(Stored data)
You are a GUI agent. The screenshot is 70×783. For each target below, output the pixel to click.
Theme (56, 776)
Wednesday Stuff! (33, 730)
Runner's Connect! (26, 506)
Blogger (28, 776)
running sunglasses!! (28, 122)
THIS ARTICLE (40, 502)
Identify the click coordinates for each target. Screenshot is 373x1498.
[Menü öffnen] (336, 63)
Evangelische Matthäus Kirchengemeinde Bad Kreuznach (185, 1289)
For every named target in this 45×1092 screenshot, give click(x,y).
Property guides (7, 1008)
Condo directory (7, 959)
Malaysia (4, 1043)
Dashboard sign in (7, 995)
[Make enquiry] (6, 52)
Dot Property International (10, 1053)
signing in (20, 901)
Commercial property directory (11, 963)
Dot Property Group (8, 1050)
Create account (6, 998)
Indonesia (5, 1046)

:: TASK OBJECTIVE ::
Put the lines of the Stored data into a Markdown table with the columns Row and Line, beginning at the line that contains "Wednesday Stuff! (33, 730)" and continuing through the last line of the Stored data. Omit any blank lines.

:: TASK RESULT ::
| Row | Line |
|---|---|
| 1 | Wednesday Stuff! (33, 730) |
| 2 | Runner's Connect! (26, 506) |
| 3 | Blogger (28, 776) |
| 4 | running sunglasses!! (28, 122) |
| 5 | THIS ARTICLE (40, 502) |
| 6 | Identify the click coordinates for each target. Screenshot is 373x1498. |
| 7 | [Menü öffnen] (336, 63) |
| 8 | Evangelische Matthäus Kirchengemeinde Bad Kreuznach (185, 1289) |
| 9 | For every named target in this 45×1092 screenshot, give click(x,y). |
| 10 | Property guides (7, 1008) |
| 11 | Condo directory (7, 959) |
| 12 | Malaysia (4, 1043) |
| 13 | Dashboard sign in (7, 995) |
| 14 | [Make enquiry] (6, 52) |
| 15 | Dot Property International (10, 1053) |
| 16 | signing in (20, 901) |
| 17 | Commercial property directory (11, 963) |
| 18 | Dot Property Group (8, 1050) |
| 19 | Create account (6, 998) |
| 20 | Indonesia (5, 1046) |